I don't remember being so surprised. The man was a gentle man, kind, and apparently supportive of what we do. "Praise the Lord!" he said when he came into the book shop. He said how he enjoyed seeing our testimony boldly proclaiming Jesus in the midst of a fairly secular area. He liked the name "Jesus" on our signage. He was perplexed however, and expressed it this way.

"Why would you use the term "Jew" in your signage?" I thought, surely he understood we were actually Jewish people and had come to believe in Jesus as our Messiah. Right? So the question surprised me.
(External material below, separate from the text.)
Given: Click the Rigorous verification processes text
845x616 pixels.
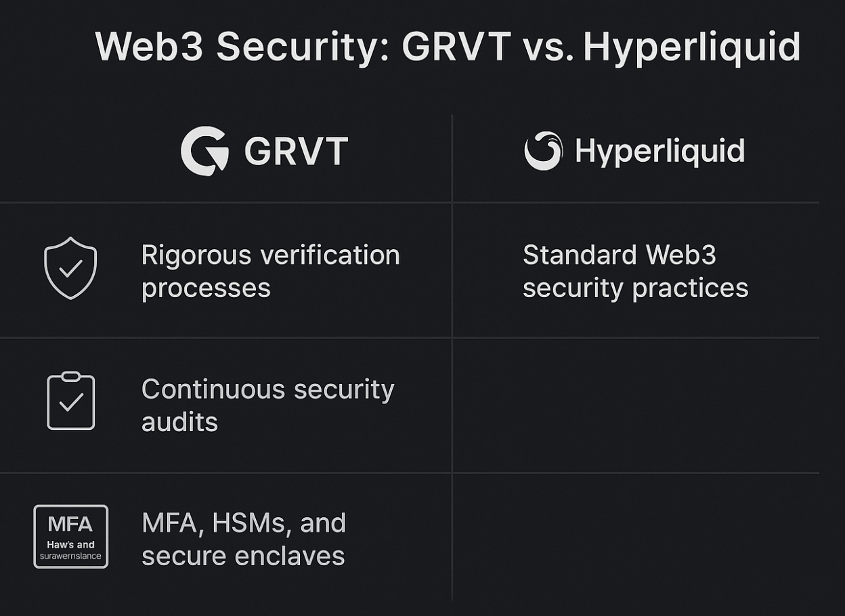Looking at the screenshot, I should 270,271.
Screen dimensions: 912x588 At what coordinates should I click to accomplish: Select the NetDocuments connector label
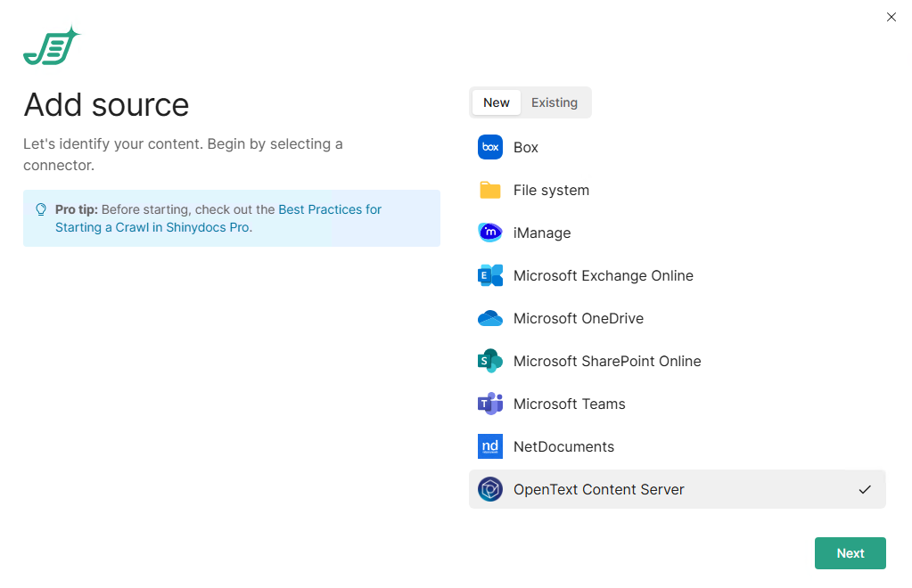click(563, 446)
I tilted my head a little and answered, "Because we are Jews, I guess." That should have satisfied him.

But his response was jarring.

"The word 'Jew' means 'miser', so why would you want to use that word in your name?"

Wow, I don't know that I'd ever heard that. 'Jew' of course doesn't mean that at all, but where he had been raised, and the thought had apparently never been successfully challenged, 'Jew' meant a Shylock, a miser, a tightwad. And any good Christian would never name themselves with such an appellation.

Rabbi Doniel Baron wrote about this very thing a couple days ago. My friend Phil sent it to me.
"We are a nation of many names: Israel, Jacob, Ephraim, to name a few. Why does it seem that the name "Jew" sticks the most? What does the name mean?

The words Jew (Yehudi in Hebrew) and Judaism (Yahadut) come from the name Judah, or Yehuda as it is pronounced in Hebrew. Yehuda was one the 12 tribes that descended from our forefather Yaakov. Understanding who Yehuda was and what he represented provides us with the key to comprehending the name Jew and understanding who we really are.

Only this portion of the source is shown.